Avec 324,9 milliards d’euros versés en 2018, les dépenses brutes du système de retraite s’élevaient à 13,8 % du PIB, soit la part consacrée par la richesse nationale à ceux qui ont pris leur retraite. D'après le COR, le déficit du système de retraite devrait se situer dans une fourchette située entre 7,9 milliards et 17,2 milliards d'ici 2025. Un écart de 10 milliards qui s'explique par différentes méthodes de prévisions qu'expliquent les membres du COR au sein de leur rapport. 

Mais que dit aussi le Conseil d'orientation des retraites à ce sujet ? "Quel que soit le scénario économique retenu, la part des dépenses de retraite dans le PIB, qui était de 13,8 % en 2018, serait stable ou très proche de son niveau de 2018 sur la période de projection envisagée, c’est-à-dire jusqu’en 2030." Autrement dit, mêmes dans les pires prévisions envisagées, avec le maintien du système actuel, les retraites pèseront autant qu'aujourd'hui dans la richesse nationale.

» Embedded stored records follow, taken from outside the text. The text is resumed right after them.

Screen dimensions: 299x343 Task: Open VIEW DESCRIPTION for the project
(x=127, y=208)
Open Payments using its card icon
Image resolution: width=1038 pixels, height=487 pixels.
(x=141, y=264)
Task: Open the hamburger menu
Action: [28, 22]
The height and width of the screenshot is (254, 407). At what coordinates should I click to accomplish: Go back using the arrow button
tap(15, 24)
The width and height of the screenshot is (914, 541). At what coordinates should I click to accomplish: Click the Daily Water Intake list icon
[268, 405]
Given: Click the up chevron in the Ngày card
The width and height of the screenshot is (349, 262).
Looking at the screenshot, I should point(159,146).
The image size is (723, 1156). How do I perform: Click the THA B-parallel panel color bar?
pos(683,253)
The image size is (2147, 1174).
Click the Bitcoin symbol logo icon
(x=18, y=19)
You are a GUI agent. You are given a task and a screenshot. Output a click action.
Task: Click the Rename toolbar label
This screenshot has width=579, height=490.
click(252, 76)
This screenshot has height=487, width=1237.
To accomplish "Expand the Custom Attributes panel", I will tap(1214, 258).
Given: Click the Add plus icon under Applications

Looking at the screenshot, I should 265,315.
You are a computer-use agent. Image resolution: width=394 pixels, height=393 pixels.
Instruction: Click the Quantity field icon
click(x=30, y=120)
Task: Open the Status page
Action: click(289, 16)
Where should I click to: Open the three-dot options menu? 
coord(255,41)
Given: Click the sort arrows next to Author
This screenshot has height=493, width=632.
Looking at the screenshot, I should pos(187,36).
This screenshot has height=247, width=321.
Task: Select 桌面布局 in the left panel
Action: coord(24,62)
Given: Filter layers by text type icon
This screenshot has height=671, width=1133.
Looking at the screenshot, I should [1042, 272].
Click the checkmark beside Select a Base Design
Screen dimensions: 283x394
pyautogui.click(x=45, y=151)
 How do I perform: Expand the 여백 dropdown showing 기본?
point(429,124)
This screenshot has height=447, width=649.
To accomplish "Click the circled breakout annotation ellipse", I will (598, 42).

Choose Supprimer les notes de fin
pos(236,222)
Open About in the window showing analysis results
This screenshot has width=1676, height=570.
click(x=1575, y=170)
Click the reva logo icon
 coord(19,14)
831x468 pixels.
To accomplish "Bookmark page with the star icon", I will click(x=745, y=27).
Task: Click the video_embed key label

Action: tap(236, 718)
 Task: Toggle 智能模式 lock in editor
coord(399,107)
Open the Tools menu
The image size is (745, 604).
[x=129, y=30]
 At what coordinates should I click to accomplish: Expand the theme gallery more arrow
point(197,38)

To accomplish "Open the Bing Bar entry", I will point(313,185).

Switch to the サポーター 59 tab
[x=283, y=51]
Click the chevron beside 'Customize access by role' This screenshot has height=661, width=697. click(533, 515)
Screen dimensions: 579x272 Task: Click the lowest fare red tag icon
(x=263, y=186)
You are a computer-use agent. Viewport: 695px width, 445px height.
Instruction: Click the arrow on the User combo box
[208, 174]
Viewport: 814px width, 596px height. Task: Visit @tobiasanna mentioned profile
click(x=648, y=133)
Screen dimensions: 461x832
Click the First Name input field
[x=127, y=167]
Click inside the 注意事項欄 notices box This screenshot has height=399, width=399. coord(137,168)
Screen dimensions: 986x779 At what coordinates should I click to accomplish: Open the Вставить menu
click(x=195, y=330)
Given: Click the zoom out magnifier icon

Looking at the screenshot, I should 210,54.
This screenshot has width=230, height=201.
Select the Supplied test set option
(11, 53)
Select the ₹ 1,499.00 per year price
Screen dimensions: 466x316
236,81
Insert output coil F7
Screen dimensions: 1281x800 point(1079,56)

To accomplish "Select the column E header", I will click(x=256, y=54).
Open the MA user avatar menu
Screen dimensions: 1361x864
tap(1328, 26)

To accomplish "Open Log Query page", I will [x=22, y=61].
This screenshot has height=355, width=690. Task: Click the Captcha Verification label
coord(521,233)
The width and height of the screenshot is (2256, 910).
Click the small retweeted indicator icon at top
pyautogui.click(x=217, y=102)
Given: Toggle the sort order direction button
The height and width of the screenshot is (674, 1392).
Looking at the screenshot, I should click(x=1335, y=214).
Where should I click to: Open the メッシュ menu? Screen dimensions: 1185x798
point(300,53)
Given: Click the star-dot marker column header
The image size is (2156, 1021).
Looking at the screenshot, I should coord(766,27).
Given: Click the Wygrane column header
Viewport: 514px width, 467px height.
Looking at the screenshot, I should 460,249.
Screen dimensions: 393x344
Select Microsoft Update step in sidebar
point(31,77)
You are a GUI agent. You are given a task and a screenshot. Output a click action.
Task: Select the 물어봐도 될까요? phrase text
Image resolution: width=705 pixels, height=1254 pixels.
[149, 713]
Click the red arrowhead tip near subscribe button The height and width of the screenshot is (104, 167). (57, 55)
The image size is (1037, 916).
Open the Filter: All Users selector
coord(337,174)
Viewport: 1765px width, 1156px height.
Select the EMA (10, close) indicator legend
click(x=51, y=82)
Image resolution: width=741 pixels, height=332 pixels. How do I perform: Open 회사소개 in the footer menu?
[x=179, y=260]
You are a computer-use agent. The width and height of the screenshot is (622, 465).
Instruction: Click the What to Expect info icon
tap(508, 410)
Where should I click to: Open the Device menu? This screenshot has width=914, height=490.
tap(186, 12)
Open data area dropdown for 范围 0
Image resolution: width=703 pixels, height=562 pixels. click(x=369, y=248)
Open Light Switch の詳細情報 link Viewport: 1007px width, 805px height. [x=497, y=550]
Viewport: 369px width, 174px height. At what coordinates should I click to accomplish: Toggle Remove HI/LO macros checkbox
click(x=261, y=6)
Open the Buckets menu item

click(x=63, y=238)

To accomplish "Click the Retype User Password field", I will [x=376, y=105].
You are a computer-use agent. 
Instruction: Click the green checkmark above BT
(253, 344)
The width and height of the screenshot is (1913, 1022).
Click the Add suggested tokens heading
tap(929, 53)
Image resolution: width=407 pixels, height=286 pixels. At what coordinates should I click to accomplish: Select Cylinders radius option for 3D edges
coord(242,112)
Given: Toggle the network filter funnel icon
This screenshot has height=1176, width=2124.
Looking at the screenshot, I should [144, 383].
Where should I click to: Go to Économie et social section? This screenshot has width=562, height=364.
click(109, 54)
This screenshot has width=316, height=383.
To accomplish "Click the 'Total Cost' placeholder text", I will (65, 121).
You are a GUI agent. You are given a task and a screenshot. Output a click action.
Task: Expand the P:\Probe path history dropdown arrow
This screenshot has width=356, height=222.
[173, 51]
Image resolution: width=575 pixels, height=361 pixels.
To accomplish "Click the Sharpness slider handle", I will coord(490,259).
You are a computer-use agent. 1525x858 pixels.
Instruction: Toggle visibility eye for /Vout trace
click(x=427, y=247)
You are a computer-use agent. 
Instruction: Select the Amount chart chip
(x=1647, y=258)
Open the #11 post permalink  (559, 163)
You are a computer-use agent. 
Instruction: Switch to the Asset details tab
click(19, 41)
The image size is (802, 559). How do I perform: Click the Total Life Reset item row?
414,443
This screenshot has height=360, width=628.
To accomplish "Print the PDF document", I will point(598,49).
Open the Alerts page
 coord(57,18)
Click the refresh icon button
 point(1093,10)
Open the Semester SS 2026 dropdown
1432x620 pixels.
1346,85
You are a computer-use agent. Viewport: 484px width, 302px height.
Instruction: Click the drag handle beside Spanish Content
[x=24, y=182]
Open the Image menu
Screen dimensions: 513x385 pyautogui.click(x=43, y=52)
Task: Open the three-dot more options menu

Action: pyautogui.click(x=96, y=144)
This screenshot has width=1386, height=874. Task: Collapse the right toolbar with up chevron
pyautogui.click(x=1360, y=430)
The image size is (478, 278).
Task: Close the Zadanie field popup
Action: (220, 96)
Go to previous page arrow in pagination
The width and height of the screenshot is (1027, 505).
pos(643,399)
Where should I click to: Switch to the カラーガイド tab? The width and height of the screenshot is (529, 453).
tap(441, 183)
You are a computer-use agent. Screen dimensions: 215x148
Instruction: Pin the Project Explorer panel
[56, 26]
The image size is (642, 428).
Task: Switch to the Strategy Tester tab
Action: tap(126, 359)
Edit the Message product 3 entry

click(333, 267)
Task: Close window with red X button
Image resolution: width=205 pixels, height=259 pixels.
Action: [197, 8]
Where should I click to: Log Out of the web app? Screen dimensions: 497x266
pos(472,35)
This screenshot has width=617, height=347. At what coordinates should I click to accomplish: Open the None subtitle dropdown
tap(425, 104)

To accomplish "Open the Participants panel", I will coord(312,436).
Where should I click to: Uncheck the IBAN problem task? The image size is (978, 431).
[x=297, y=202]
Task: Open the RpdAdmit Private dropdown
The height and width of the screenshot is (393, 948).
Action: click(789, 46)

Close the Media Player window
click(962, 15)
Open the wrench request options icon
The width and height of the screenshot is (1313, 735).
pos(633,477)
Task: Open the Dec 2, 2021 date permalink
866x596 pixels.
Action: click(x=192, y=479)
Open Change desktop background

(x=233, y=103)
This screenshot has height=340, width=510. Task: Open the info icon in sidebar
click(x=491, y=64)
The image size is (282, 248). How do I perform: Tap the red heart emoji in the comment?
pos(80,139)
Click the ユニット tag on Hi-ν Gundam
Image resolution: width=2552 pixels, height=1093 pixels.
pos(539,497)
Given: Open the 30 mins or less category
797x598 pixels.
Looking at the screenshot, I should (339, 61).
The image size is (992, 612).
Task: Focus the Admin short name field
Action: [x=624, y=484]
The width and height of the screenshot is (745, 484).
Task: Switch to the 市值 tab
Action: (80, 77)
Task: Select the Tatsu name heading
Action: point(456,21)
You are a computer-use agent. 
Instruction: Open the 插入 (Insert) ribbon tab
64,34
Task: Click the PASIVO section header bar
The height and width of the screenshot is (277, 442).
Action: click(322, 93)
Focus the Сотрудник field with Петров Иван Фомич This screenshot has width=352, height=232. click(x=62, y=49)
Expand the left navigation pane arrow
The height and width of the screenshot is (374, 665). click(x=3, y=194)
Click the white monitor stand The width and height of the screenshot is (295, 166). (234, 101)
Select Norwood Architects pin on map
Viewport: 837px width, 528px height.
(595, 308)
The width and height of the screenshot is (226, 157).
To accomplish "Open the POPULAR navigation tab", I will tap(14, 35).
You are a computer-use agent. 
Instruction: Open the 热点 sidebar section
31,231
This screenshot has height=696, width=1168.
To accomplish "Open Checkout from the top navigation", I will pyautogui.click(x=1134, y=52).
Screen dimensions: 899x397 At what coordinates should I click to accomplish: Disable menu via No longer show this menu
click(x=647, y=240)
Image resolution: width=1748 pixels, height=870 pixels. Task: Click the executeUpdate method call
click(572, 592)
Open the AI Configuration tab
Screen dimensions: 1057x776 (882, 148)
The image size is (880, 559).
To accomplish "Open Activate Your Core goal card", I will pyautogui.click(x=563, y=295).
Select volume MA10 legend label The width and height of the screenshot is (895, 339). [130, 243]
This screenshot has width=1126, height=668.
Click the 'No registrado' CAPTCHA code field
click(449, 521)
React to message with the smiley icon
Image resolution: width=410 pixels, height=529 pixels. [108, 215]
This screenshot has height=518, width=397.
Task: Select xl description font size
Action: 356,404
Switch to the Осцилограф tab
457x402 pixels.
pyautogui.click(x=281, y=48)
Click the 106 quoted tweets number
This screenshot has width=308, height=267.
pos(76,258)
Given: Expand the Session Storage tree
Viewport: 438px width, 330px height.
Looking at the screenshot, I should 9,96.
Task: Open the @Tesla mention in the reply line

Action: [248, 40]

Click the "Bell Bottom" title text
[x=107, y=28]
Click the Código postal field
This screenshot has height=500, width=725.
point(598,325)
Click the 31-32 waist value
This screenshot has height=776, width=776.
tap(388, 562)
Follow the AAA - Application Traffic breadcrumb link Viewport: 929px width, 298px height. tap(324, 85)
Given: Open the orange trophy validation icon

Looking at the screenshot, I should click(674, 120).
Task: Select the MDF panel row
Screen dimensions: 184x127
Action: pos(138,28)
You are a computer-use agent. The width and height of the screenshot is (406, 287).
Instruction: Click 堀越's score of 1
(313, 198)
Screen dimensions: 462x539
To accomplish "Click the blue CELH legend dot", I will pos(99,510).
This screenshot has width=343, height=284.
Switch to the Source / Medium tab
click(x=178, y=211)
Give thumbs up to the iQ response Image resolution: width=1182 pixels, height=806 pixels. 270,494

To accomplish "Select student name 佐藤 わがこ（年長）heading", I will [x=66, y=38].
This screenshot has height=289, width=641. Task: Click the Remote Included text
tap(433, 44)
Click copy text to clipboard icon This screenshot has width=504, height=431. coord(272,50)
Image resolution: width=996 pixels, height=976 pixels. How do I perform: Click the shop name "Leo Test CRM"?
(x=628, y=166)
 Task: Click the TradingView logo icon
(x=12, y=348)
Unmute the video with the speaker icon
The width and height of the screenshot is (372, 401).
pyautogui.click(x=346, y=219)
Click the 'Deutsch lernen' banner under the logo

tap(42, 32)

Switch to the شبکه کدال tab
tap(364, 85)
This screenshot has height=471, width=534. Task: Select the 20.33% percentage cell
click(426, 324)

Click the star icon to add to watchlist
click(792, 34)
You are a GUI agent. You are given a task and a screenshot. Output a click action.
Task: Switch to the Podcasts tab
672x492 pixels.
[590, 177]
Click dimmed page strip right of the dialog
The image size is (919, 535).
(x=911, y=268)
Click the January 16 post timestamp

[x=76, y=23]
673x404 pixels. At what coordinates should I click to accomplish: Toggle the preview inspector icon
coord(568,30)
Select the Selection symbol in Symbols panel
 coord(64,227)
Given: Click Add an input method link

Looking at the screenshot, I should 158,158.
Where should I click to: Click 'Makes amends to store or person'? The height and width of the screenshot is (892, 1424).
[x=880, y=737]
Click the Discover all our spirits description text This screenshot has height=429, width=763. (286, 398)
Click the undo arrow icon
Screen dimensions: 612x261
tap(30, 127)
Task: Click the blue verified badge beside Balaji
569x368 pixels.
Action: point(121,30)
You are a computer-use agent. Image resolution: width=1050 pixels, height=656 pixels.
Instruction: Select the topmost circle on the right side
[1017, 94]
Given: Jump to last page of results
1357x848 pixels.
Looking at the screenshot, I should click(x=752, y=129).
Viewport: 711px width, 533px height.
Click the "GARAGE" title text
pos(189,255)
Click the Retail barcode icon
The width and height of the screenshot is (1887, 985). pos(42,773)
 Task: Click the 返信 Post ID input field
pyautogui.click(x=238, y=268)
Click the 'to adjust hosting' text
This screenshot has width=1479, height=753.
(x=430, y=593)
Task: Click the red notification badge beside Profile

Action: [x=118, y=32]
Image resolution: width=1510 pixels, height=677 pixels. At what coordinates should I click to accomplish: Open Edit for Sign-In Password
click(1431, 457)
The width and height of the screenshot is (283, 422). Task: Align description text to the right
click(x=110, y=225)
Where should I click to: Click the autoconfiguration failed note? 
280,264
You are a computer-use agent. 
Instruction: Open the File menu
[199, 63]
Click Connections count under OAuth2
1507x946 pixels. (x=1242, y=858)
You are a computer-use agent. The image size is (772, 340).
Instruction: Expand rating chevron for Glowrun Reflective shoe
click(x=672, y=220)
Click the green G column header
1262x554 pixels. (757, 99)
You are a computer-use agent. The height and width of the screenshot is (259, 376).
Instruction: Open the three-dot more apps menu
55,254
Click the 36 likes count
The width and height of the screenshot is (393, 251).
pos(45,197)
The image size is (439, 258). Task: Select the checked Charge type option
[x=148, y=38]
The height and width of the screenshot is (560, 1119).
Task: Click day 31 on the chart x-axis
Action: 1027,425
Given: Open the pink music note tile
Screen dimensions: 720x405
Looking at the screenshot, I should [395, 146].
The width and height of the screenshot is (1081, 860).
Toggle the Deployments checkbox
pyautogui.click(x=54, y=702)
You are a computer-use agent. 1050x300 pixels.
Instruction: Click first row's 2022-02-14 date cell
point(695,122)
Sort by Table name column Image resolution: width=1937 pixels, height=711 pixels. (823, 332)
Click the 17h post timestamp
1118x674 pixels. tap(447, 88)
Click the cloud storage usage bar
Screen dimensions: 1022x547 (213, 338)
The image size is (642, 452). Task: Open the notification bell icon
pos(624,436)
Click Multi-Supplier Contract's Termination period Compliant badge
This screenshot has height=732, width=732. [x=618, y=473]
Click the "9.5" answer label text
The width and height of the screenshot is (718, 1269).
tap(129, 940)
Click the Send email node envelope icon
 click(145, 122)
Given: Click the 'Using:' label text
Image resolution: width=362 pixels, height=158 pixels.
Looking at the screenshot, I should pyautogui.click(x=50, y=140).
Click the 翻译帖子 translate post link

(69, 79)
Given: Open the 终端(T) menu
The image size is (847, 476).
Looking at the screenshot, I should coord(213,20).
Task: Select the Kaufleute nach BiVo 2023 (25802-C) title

Toutefois, entre 2010 et 2018, les dépenses de retraite en milliard d'euros ont augmenté de 1,8 % en moyenne par an. Une hausse qui correspond pour l’essentiel à l’augmentation du nombre de personnes retraitées. Mais alors comment expliquer cette stabilité des dépenses pour les retraites par rapport au PIB alors qu'il y a plus de bénéficiaires de pensions ? "Sans les réformes entreprises depuis le début des années 1990, la part des dépenses se situerait autour de 19% du PIB en 2030", explique le COR. Des réformes qui ont "modéré l’évolution des pensions." 

Le COR table-t-il ses pronostics sur une baisse du nombre de fonctionnaires et une stabilisation de la féminisation de l'emploi ?

Dans son intervention, Aurore Lalucq explique que les problèmes de financements proviennent de plusieurs hypothèses, notamment du fait que "les recettes vont diminuer car il y aura moins de personnes dans la fonction publique" et sur un ralentissement de l'arrivée des femmes sur le marché du travail. 

Pour établir ses prévisions, le Conseil d'orientation des retraites s'appuie sur les projections du nombre de cotisants. S'il y a moins de travailleurs qui cotisent, mécaniquement, il y aura moins de cotisations pour financer la solidarité vis-à-vis des retraités. Dans son rapport du mois de novembre, le COR s'appuie en effet sur une baisse du nombre d'agents de la fonction publique d'Etat. Le Conseil reprend les objectifs initiaux du gouvernement actuel, 50.000 fonctionnaires en moins, qu'il ramène à un chiffre plus réaliste, 10.500 en moins sur le quinquennat. 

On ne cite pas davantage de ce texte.